Maintenant, ô mon Dieu, je vous recommande cette âme pure ; recevez de mes mains la victime qu'elles vous présentent. Agréez, avec bonté et miséricorde, le sacrifice que je vous offre aujourd'hui comme frère, comme pontife. Recevez cette portion de moi-même que je dépose par avance à vos pieds, comme un gage anticipé du payement que j'acquitte, non par argent, mais par ma vie ; ne permettez pas que je reste encore longtemps débiteur de l'autre moitié.



2/ Homélie une semaine après la mort de son frère

Nous voyons que la mort est un avantage, et la vie un tourment, si bien que Paul a pu dire :

Pour moi, vivre c’est le Christ, et mourir est un avantage.

Qu’est-ce que le Christ? Rien d’autre que la mort du corps, et l’esprit qui donne la vie. Aussi mourons avec lui pour vivre avec lui.

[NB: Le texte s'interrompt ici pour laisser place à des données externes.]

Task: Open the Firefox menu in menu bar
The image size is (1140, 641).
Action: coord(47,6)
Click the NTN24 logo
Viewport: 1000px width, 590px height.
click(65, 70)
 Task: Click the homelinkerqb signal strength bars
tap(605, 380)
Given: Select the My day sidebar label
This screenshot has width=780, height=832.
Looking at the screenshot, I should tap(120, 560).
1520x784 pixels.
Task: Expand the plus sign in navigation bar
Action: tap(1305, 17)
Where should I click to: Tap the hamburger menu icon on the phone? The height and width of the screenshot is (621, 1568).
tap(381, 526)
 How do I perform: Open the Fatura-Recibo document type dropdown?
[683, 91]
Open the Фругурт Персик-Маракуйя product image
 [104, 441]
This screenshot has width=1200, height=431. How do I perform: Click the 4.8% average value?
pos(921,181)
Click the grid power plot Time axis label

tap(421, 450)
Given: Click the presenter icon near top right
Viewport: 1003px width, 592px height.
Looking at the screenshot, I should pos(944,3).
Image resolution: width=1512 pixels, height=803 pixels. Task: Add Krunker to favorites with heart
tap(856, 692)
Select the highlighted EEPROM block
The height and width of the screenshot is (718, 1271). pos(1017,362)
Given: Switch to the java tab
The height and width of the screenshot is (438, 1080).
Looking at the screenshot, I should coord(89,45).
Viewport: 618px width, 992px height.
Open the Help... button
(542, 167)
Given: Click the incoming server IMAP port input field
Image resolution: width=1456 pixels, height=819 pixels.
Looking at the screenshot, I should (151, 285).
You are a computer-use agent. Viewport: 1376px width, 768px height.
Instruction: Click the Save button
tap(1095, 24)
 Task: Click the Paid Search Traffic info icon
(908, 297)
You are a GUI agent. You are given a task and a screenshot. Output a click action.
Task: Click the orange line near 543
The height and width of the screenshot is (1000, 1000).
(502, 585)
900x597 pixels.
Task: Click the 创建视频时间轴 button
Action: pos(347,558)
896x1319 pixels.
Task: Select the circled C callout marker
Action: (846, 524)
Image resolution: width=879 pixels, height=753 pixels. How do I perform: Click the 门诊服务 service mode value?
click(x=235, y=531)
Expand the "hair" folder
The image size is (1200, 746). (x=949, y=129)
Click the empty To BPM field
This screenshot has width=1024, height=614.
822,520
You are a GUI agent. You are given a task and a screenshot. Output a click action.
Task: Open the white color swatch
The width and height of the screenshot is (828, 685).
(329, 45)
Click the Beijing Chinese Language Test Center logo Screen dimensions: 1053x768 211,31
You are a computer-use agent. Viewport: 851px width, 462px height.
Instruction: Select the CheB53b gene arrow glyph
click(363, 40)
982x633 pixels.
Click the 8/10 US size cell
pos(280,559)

Nous devons chaque jour nous habituer et nous affectionner à la mort afin que notre âme apprenne, par cette séparation, à se détacher des désirs matériels. Notre âme établie dans les hauteurs, où les sensualités terrestres ne peuvent accéder pour l’engluer, accueillera l’image de la mort pour ne pas encourir le châtiment de la mort. En effet la loi de la chair est en lutte contre la loi de l’âme et cherche à l’entraîner dans l’erreur. Mais quel est le remède ? Qui me délivrera de ce corps de mort ? — La Grâce de Dieu, par Jésus Christ, notre Seigneur.

Nous avons le médecin, adoptons le remède. Notre remède, c’est la Grâce du Christ, et le corps de mort, c’est notre corps. Alors, soyons étrangers au corps pour ne pas être étrangers au Christ. Si nous sommes dans le corps, ne suivons pas ce qui vient du corps ; n’abandonnons pas les droits de la nature, mais préférons les dons de la grâce.

Qu’ajouter à cela? Le monde a été racheté par la mort d’un seul. Car le Christ aurait pu ne pas mourir, s’Il l’avait voulu. Mais Il n’a pas jugé qu’il fallait fuir la mort comme inutile, car Il ne pouvait mieux nous sauver que par Sa mort. C’est pourquoi Sa mort donne la vie à tous. Nous portons la marque de Sa mort, nous annonçons Sa mort par notre prière, nous proclamons Sa mort par notre sacrifice. Sa mort est une victoire, Sa mort est un mystère, le monde célèbre Sa mort chaque année.

Que dire encore de cette mort, puisque l’exemple d’un Dieu nous prouve que la mort seule a recherché l’immortalité et que la mort s’est rachetée elle-même ? II ne faut pas s’attrister de la mort, puisqu’elle produit le salut de tous, il ne faut pas fuir la mort que le Fils de Dieu n’a pas dédaignée et n’a pas voulu fuir.

La mort n’était pas naturelle, mais elle l’est devenue ; car, au commencement, Dieu n’a pas créé la mort : il nous l’a donnée comme un remède. L’homme, condamné pour sa désobéissance à un travail continuel et à une désolation insupportable, menait une vie devenue misérable. Il fallait mettre fin à ses malheurs, pour que la mort lui rende ce que sa vie avait perdu. L’immortalité serait un fardeau plutôt qu’un profit, sans le souffle de la Grâce.

L’âme a donc le pouvoir de quitter le labyrinthe de cette vie et la fange de ce corps, et de tendre vers l’assemblée du ciel, bien qu’il soit réservé aux saints d’y parvenir ; elle peut chanter la louange de Dieu dont le texte prophétique nous apprend qu’elle est chantée par des musiciens :

Grandes et merveilleuses sont tes œuvres.
Seigneur, Dieu tout-puissant: justes et véritables sont tes chemins.
Roi des nations.
Qui ne te craindrait, Seigneur, et ne glorifierait ton nom ?
Car toi seul es saint.
Toutes les nations viendront se prosterner devant toi.
Et l’âme peut voir tes noces, Jésus, où ton épouse est conduite de la terre jusqu’aux cieux, sous les acclamations joyeuses de tous — car vers toi vient toute chair — ton épouse qui n’est plus exposée aux dangers du monde, mais unie à ton Esprit.

C’est ce que le saint roi David a souhaité, plus que toute autre chose, pour lui-même, c’est ce qu’il a voulu voir et contempler :

La seule chose que je demande au Seigneur, la seule que je cherche, c’est d’habiter la maison du Seigneur tous les jours de ma vie, et de découvrir la douceur du Seigneur.